El petróleo está a 100 dólares y amenaza con subir. Esto del precio del petróleo sobre todo medido en precio Brent, tiene poco que ver con la realidad y, además, Ormuz es la causa pero no la culpable del encarecimiento de la gasolina. Lo que hace subir la gasolina es la especulación en los mercados de crudo, amante de una hipótesis de futuro que puede cumplirse, o no cumplirse. 

Sí, pero es que, aunque se llegue a un acuerdo de paz entre Estados Unidos e Irán tardaremos meses en volver a la situación prebélica. Claro, pero no por la guerra sino por la especulación rampante del mercado del crudo. El precio no bajará cuando se abra Ormuz, sino cuando los que han comprado más caro dejen de vender más caro.

Es más, lo que hay que aclarar es que Trump no ha fracasado por haber empezado la guerra de Irán sino por no haber vencido a los ayatolás. Lo peor no fue iniciar la guerra -aunque las guerras nunca deben iniciarse, deben ser siempre defensivas- lo malo es no haber liberado a los iraníes del régimen fanático de los ayatolás. Ese es el fracaso de Trump.

Por lo demás, el bloqueo de Omán por la marina norteamericana, ahora mismo, es lo correcto. Si Teherán pretende establecer un peaje mundial del crudo porque controla el Estrecho de Ormuz, es decir, bloquear la salida del Golfo Pérsico, Donald Trump ha decidido bloquear la entrada desde el Índico: tú no dejas salir mis barcos y yo no dejo salir a los tuyos ni a los de tus amigos: China e India, principalmente... y a ver quién aguanta más.

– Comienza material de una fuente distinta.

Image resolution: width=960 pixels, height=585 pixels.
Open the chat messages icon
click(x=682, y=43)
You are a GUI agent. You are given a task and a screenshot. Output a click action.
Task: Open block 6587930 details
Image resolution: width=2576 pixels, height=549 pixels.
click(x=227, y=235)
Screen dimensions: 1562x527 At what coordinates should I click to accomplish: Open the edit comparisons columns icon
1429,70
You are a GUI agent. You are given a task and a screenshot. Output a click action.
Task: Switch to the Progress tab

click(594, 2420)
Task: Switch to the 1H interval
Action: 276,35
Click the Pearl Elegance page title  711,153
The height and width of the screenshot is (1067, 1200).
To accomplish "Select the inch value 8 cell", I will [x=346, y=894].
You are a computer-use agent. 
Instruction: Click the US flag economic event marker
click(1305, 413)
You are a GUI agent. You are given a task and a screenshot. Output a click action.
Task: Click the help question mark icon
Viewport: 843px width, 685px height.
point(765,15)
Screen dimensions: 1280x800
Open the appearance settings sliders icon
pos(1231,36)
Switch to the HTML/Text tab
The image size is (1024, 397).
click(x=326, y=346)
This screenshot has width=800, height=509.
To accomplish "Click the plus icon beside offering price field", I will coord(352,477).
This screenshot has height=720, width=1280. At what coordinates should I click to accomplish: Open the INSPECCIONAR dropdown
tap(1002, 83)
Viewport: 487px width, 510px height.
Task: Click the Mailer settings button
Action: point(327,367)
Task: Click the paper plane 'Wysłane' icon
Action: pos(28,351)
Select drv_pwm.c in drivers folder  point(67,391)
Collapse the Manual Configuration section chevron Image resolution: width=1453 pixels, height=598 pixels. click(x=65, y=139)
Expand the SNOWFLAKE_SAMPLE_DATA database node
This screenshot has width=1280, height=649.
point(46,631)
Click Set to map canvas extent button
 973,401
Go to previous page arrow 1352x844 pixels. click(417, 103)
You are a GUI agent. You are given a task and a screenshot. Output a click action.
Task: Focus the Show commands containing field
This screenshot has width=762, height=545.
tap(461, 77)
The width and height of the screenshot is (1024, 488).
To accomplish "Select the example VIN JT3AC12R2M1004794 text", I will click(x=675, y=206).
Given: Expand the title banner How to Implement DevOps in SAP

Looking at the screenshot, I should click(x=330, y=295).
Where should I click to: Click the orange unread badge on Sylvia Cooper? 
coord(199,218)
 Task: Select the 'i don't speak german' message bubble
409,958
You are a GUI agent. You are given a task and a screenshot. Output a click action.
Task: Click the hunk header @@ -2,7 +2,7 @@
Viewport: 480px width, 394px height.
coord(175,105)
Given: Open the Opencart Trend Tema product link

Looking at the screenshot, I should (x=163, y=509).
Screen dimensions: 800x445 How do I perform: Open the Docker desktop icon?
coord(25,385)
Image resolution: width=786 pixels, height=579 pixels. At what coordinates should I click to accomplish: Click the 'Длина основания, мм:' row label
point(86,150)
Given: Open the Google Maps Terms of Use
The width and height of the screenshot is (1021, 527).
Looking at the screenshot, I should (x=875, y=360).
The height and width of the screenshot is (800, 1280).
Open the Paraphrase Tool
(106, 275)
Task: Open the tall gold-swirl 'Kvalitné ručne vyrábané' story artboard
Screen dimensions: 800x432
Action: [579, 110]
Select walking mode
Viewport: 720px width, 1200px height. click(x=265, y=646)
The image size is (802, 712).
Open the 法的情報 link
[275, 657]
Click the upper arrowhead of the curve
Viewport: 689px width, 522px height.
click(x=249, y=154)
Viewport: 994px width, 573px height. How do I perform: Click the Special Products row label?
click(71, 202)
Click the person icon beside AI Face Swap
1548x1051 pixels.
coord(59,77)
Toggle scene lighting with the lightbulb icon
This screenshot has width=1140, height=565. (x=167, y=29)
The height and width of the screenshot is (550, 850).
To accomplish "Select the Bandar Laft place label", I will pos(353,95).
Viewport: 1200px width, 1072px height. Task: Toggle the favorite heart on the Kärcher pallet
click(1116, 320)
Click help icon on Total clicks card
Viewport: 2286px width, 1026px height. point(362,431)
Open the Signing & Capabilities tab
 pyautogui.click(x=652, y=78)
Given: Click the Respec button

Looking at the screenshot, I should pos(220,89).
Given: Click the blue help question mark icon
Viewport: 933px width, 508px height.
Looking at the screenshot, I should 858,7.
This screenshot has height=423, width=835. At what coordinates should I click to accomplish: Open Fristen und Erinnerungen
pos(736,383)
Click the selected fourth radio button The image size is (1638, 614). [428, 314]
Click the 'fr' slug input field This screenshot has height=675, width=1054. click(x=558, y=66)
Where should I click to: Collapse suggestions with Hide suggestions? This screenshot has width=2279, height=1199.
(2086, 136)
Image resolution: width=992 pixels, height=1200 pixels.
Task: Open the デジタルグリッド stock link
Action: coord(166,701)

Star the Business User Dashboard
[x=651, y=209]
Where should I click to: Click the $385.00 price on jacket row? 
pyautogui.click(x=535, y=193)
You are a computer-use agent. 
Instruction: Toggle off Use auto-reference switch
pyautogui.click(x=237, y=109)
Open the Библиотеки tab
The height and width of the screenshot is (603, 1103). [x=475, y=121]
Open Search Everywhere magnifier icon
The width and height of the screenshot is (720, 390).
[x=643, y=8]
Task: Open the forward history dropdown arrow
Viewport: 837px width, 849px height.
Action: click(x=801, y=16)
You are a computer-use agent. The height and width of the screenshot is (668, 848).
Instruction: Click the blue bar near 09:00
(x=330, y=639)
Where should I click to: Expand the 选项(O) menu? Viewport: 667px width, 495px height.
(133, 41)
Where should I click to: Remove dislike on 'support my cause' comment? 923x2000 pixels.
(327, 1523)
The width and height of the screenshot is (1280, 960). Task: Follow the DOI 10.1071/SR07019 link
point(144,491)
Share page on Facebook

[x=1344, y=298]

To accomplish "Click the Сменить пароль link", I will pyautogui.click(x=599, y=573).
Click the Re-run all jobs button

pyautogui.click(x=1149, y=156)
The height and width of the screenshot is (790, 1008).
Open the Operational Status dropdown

Pero insisto: para este bloqueo mutuo no hacía falta una guerra, para liberar a los ayatolás, sí.

Es una forma más de aplicar la ecuación económica de nuestro tiempo, que sigue siendo la misma: o ecología o economía. El mundo debe elegir la segunda. Esto es, debe elegir la energía nuclear

A partir de ahora, y gracias a esa especulación capitalista galopante sobre el precio del crudo, la humanidad tendrá que elegir cómo no depender tanto de los hidrocarburos, aunque antes debe quedar claro que se tirará mucho tiempo dependiendo del petróleo. Ahora bien, el cambio puede ir hacia la ruina de las renovables, cuyo coste prohibido nos condena a la pobreza y cuya potencia para alimentar una economía es mínima y no sostenible en el tiempo, o por la energía nuclear, que no contamina, o no más que la hidráulica, la eólica o la solar, y que, atención, sí es energía intensiva. Lo es la de fisión y no digamos nada si investigásemos más en fusión nuclear, que es lo que hemos dejado de hacer durante los últimos 50 años.

Es una forma más de aplicar la ecuación económica de nuestro tiempo, que sigue siendo la misma: o ecología o economía. El mundo debe elegir la segunda. Esto es, debe elegir la energía nuclear, que es la que mejor puede igualar a ricos y pobres.